博多の人が「どんたく」ということばを口にする場合、「あしたはどんたく」といえば、毎年五月三日と四日に行われる行事の名称であるし、「どんたくが通る」といえば、参加者や山車、曳台を指す。同じことばながら、ニュアンスが違う。どんたくということばはオランダ語 zondag の訛で、日曜、転じて休日のことであることはよく知られている。
 古き良き時代のどんたくは魅力があった。芸自慢にとっては年に一度の晴れの日である。どの店も売り場を開放して舞台を提供してくれる。終わればほめられ、酒をつぎ料理を与えて祝儀までくれる。祝儀など期待する博多っ子はいないはずだが、祝いうたってくれたのが嬉しく、受けた方では渡さないでいられなくなるのだ。
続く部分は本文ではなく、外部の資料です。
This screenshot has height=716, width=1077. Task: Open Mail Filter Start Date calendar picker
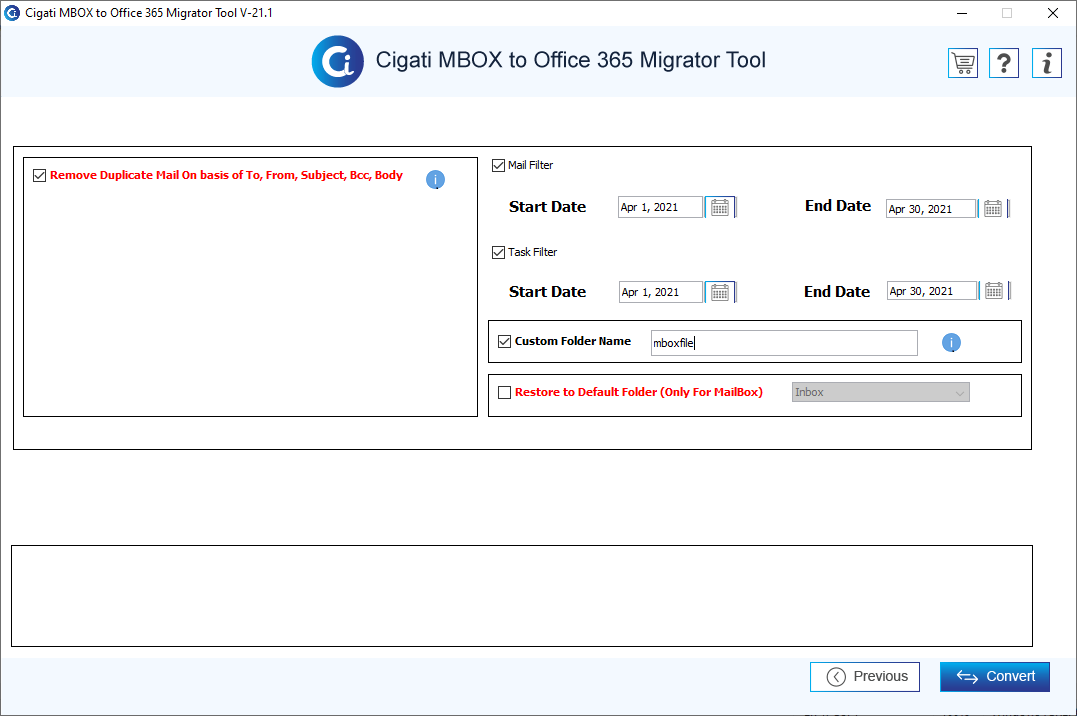point(720,207)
 なんの準備もなく街頭に踊り出す者も多い。今年こそ出まいと決めていても、その日になるとじっとしていられなくなるのが博多っ子。友人を誘ってなじみの料亭へ。芸者を呼んでもみがえす街頭に飛び出す。普通の日なら、ちょっとこいと引っ張られるだろうが、この日だけは道のまん中でどんなに跳ねても飛んでも叱られず、解放の醍醐味に浸ることができる。